PRES manifests as an acute or subacute disorder and it is characterized by nonlocalized, moderate to severe headache and mental status impairment ranging from mild somnolence to confusion, agitation, and even stupor or coma [1, 5, 8]. The appearance of seizures is typical [3], usually generalized tonic-clonic, many times with focal initiation; unfrequently status epilepticus occurs [4]. Visual disturbances like hemianopia, visual neglect, auras, visual hallucinations, and cortical blindness are not rare [1, 3, 5]. Hemiparesis and Babinski sign occurs occasionally [4]. Hypertension is a very frequent finding, being present on 66 to 85% of patients with PRES [5, 13, 14]. In a series of 97 patients with acute hypertension as a manifestation of PRES, 46% did not have a known history of preexistent hypertension [15]. In different case reports of PRES in SLE patients, there was evidence of lupus activity in the vast majority of them [14, 16, 17], and most of these patients presented with hypertension and renal compromise [18].

In PRES, tomographic images show hypodense, bilateral lesions, in brain hemispheres, sometimes asymmetrical and much less commonly unilateral affection occurs.
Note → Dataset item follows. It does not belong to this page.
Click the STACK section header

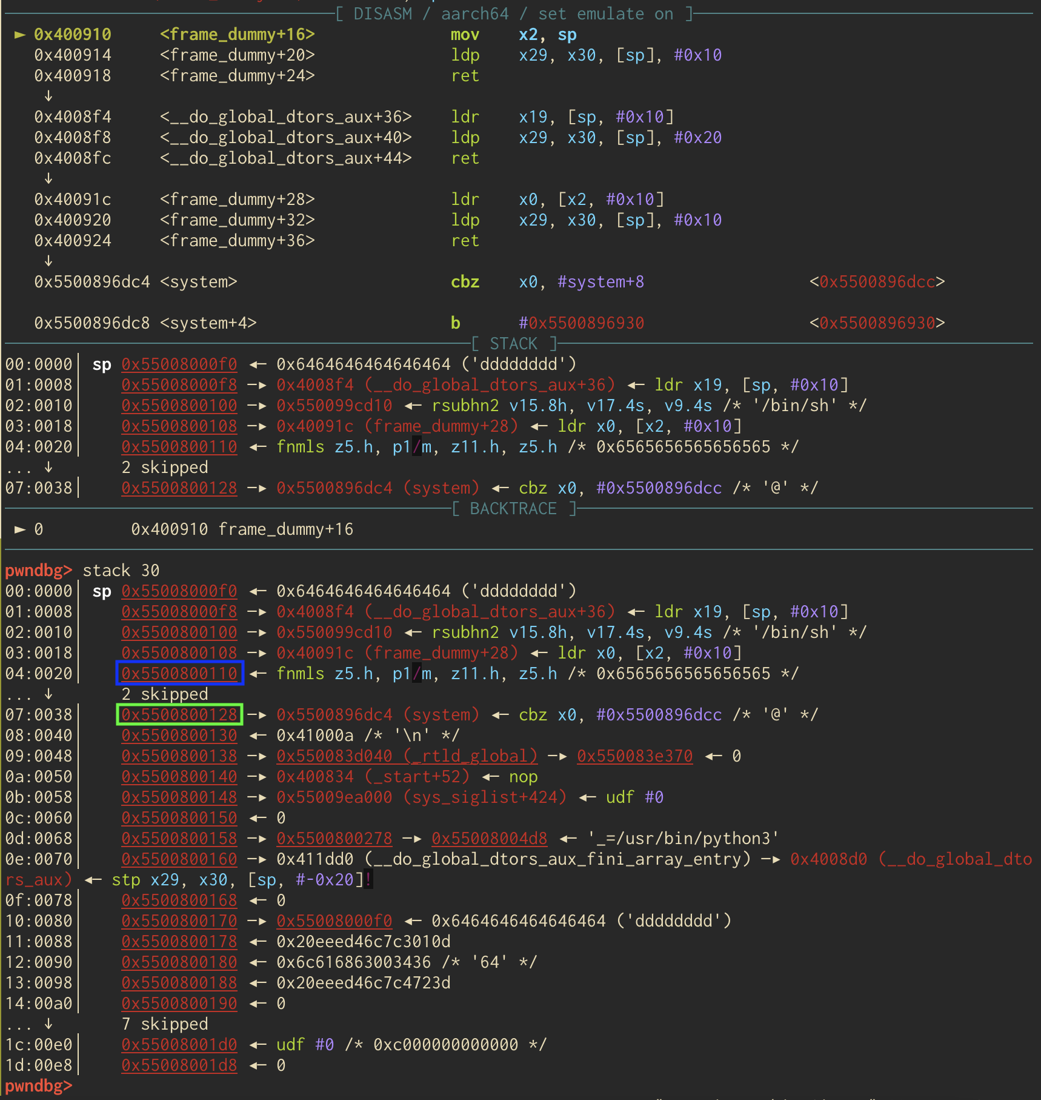coord(514,344)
Occipital and parietal lobes are commonly involved, followed by frontal lobes and the inferior temporal-occipital union [13]. The affection of atypical regions in a third of PRES cases such as the basal ganglia, cerebellum, and brainstem is described [13, 19]. Usually the hypodensities revert completely after a few days or weeks [1, 8, 9].

However for PRES, MRI is the exam with the most diagnostic value [1, 4, 9, 10]. During acute phase, MRI could evidence hyperintense lesions in T2 and FLAIR (fluid-attenuated inversion recovery) sequences with an increase in ADC (apparent diffusion coefficient) values, indicating the presence of vasogenic edema. Images in diffusion sequence (DWI) in most cases do not show restriction in the corresponding areas with increased signal in T2 [10].

The differential diagnosis of neuroimages includes neoplasia, encephalitis, inflammatory and infectious processes, demyelinating pathology, and cerebrovascular disease [1, 4]. In lupus patients, PRES must be differentiated from neurolupus, infections related with immunosuppressive treatments such as progressive multifocal leukoencephalopathy and from thrombotic events due to antiphospholipid syndrome [18].

PRES treatment consists of removing or reducing the drug or causative factor, an aggressive management of blood pressure, preferably with parenteral drugs and controlling seizures [1, 4]. Like the patient here described, some case series report that 35 to 50% of PRES patients may require mechanical ventilator support [3, 16, 20]. In one of the largest series of active lupus patients with PRES, all 21 patients were treated with prednisone 1 to 1.5 mg/kg/day within 3 days of PRES manifestations and in 15 cases, methylprednisolone in pulses of 1 g/day for 3 consecutive days was also indicated [16].

The prognosis of PRES is usually benign; however it may lead to secondary brain infarctions or hemorrhages with permanent neurological sequelae or even death [5, 21, 22].

Given the associations of PRES with diverse pathologies and treatments it is quite important that rheumatologists and other specialists familiarize with such entity and for it to be considered in the differential diagnosis of patients with neurological manifestations and neuroimages compatible with this syndrome, with the hopes of attaining an opportune management, thus decreasing the risk of potentially irreversible brain lesions.